Par Ammar
Belhimer in le Soir d'Algérie
L’Algérie renoue avec la quête des réformes depuis avril dernier. Dans le communiqué du Conseil des ministres du 28 août dernier, le président de la République décide de «faire progresser davantage le système politique démocratique et pluraliste que les Algériennes et Algériens ont institué voilà deux décennies». Il a raison de le faire pour cette première évidence que rien n’est plus stable que le changement. Au-delà du confort immédiat qu’ils procurent, le conservatisme et le statu quo sont synonymes de régression. La glaciation produit la fracture, la fermeture la casse, l’entêtement la déraison.
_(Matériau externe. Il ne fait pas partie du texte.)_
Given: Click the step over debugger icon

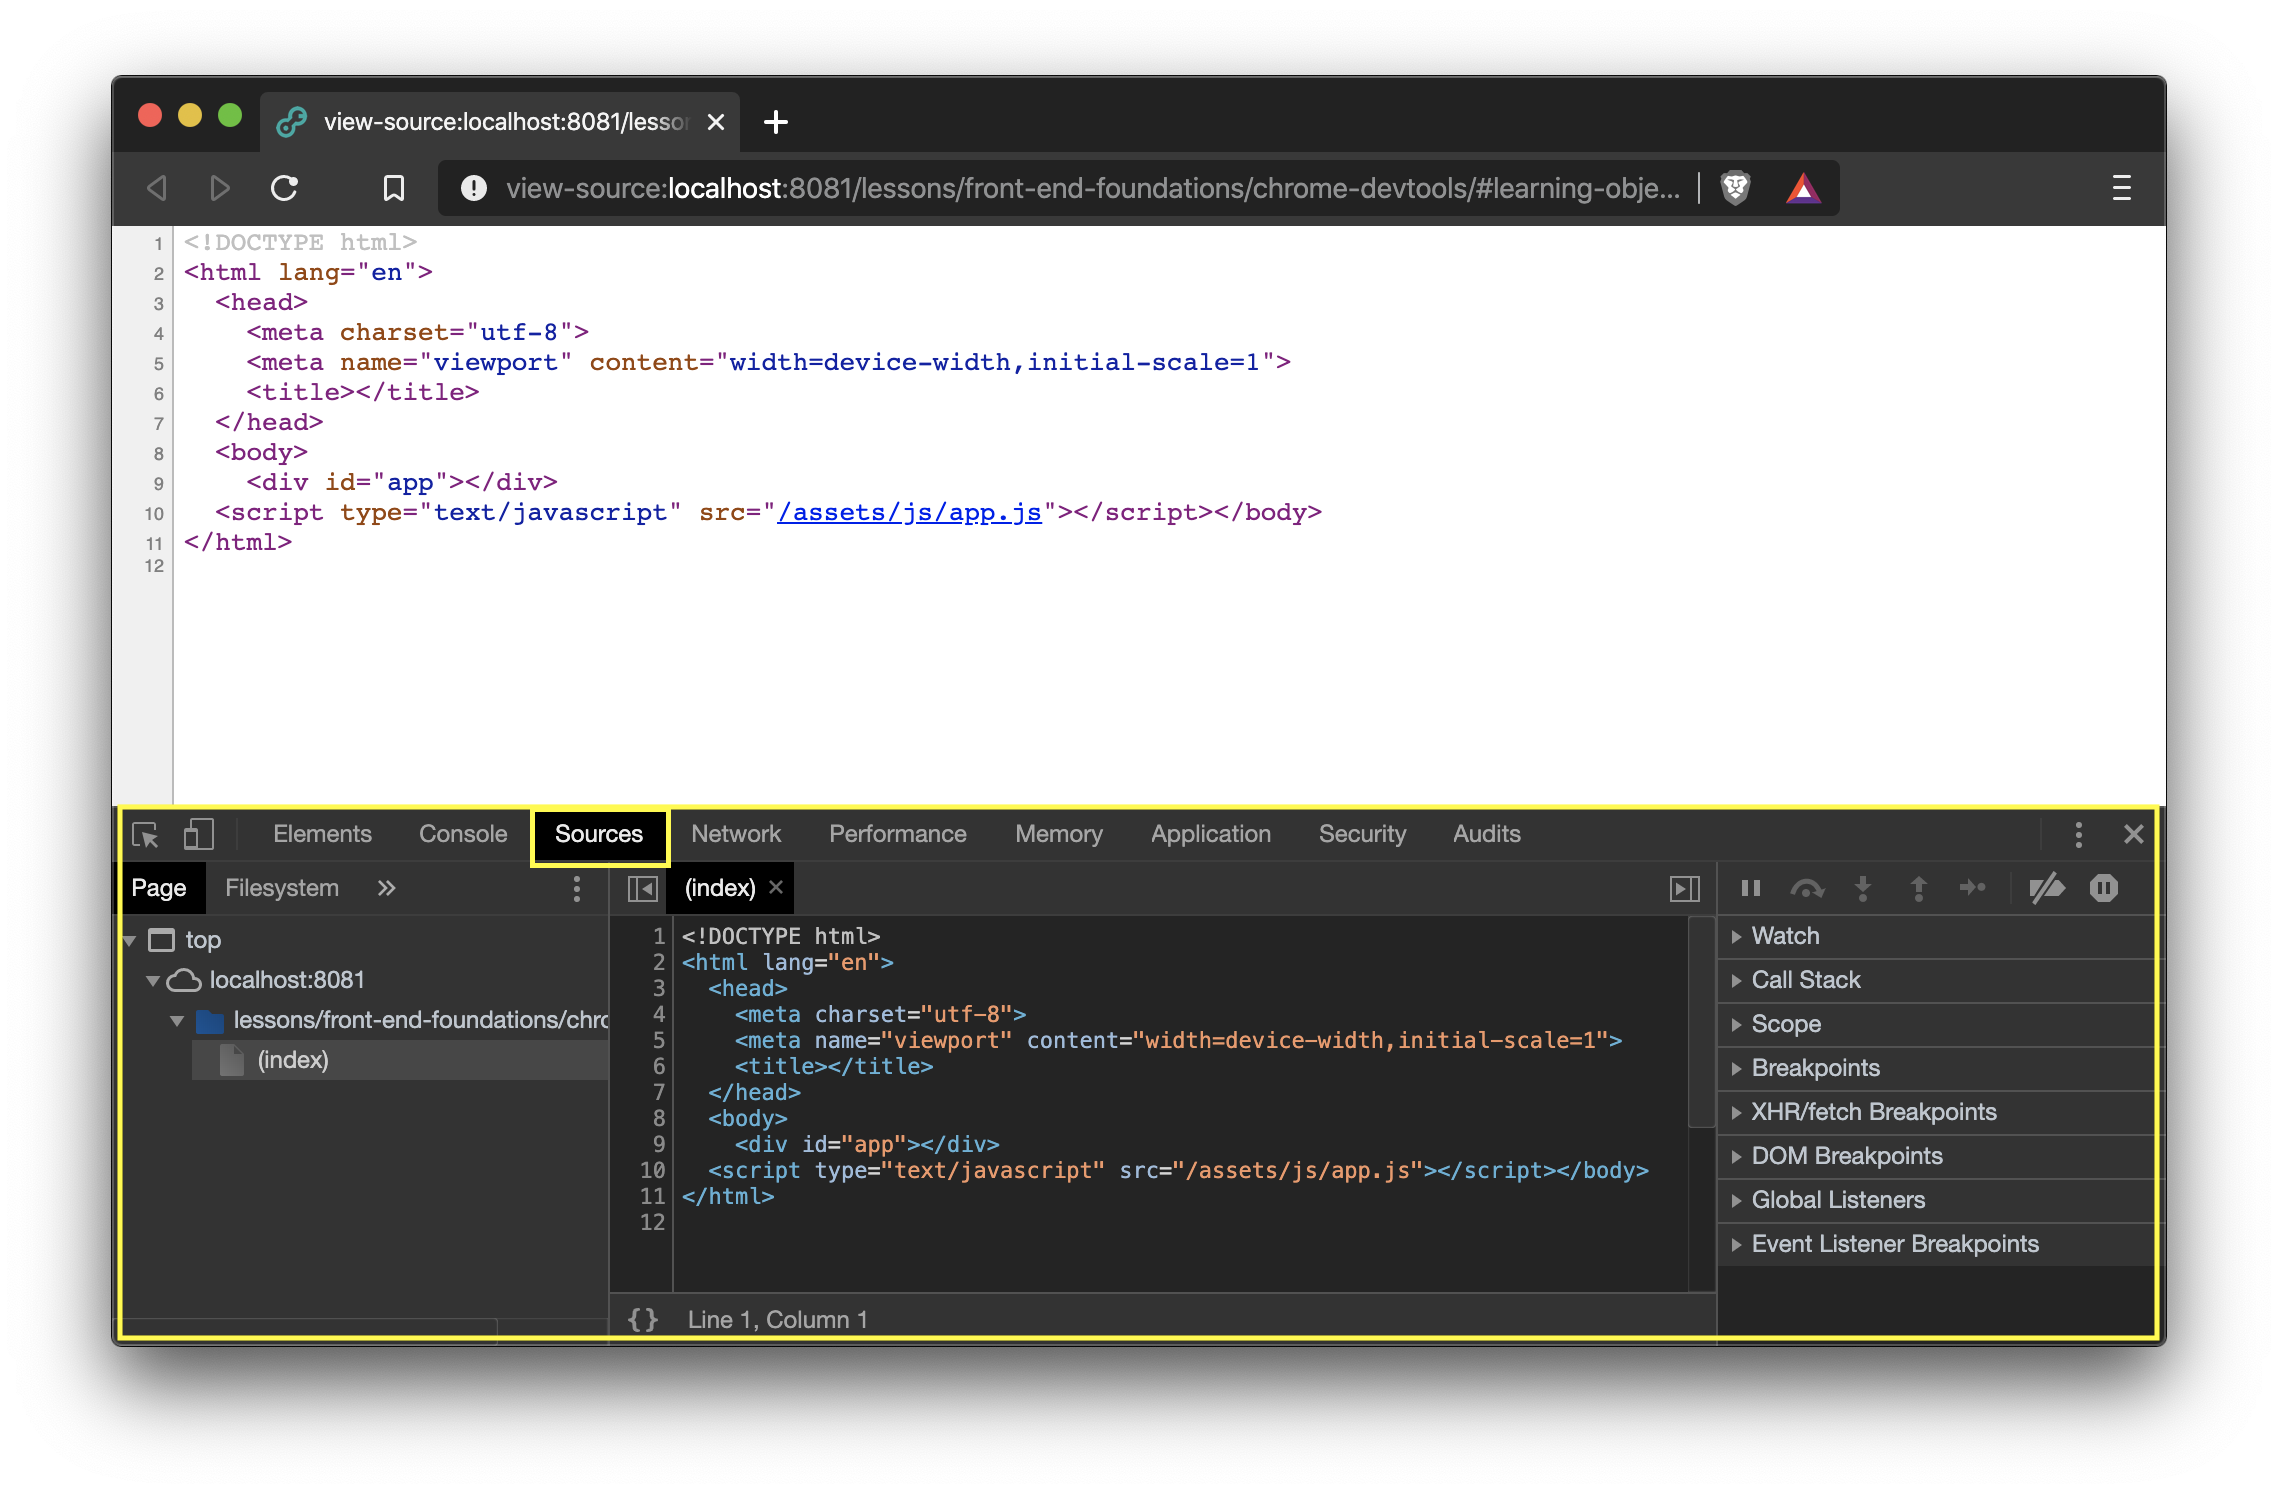Looking at the screenshot, I should pyautogui.click(x=1807, y=888).
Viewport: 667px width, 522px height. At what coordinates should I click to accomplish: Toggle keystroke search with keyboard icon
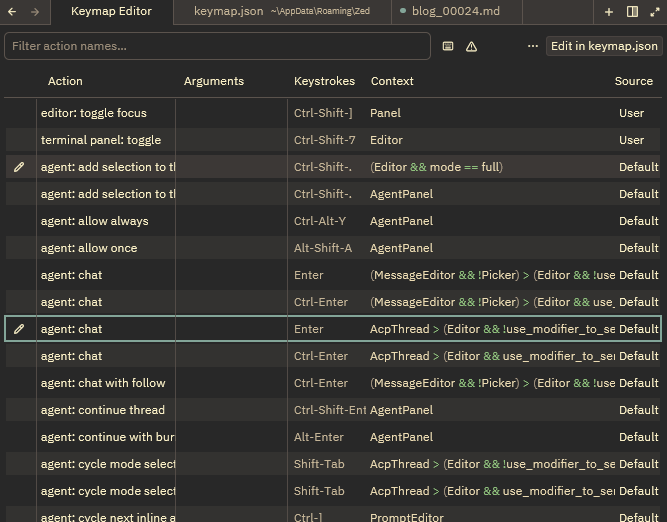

De larges sphères du pouvoir refusent de l’admettre et hésitent à s’engager dans un mouvement de réformes nécessaires et salutaires, quoi que tardives - il n’est cependant jamais trop tard pour bien faire ! «Toutes les économies ne sont-elles pas toujours des économies en développement à des niveaux différents ? Aucune ne peut accepter la stagnation, la sclérose ou le déclin ; toutes doivent sans cesse s’adapter aux changements de leur environnement et à leur propre évolution», avait coutume d’avertir le professeur Raymond Barre (*).
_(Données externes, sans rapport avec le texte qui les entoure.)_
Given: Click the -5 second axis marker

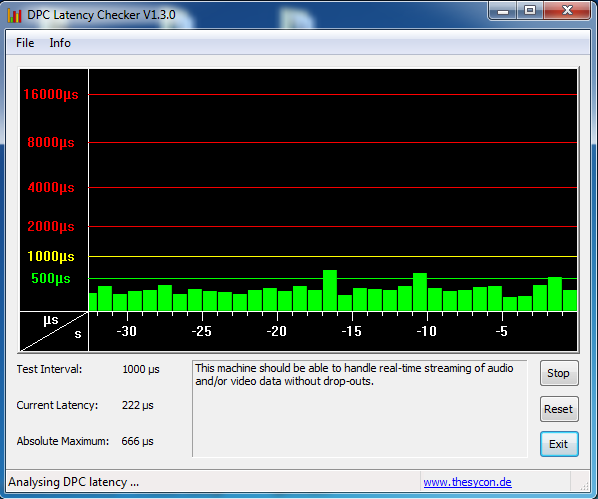Looking at the screenshot, I should [501, 331].

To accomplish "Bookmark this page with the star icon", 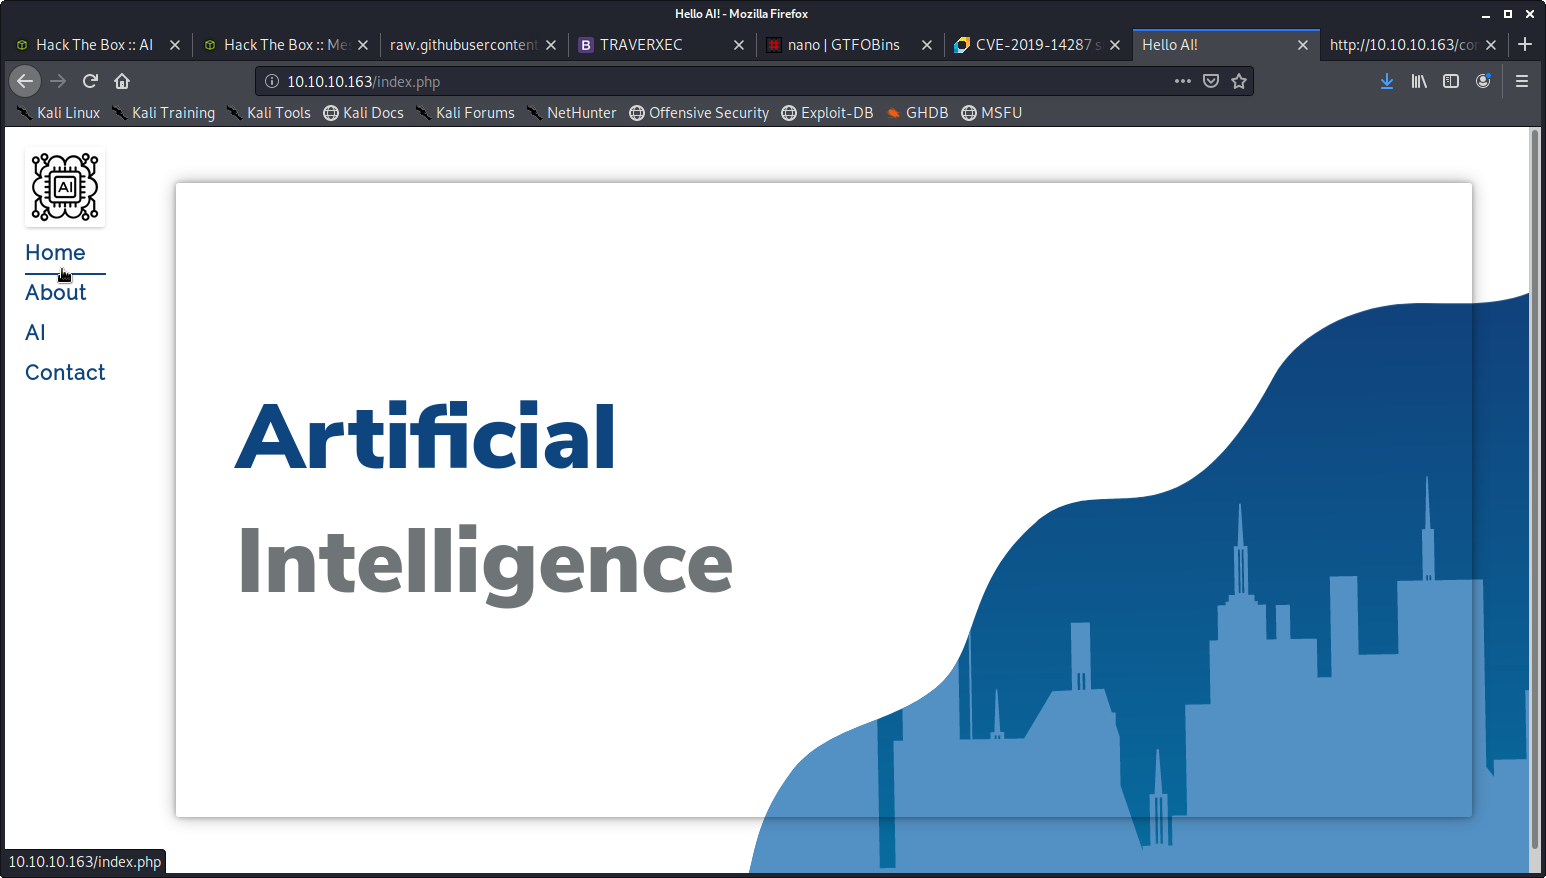I will [1239, 81].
Le fait n’est pas nouveau et semble entacher
structurellement l’appareil d’Etat : l’Algérie subit une autorité économique qui
ne fait que geler et organiser les dissensions.
La gestion despotique et occulte
a consisté à gouverner par le vide et à parrainer une classe politique
aujourd’hui en bout de course. Comme cela a été déjà écrit récemment, «l’absence
de relais dans la société, au-delà des clientèles, fragilise le régime, même si
le spectre de la société civile continue à agir pour freiner les revendications.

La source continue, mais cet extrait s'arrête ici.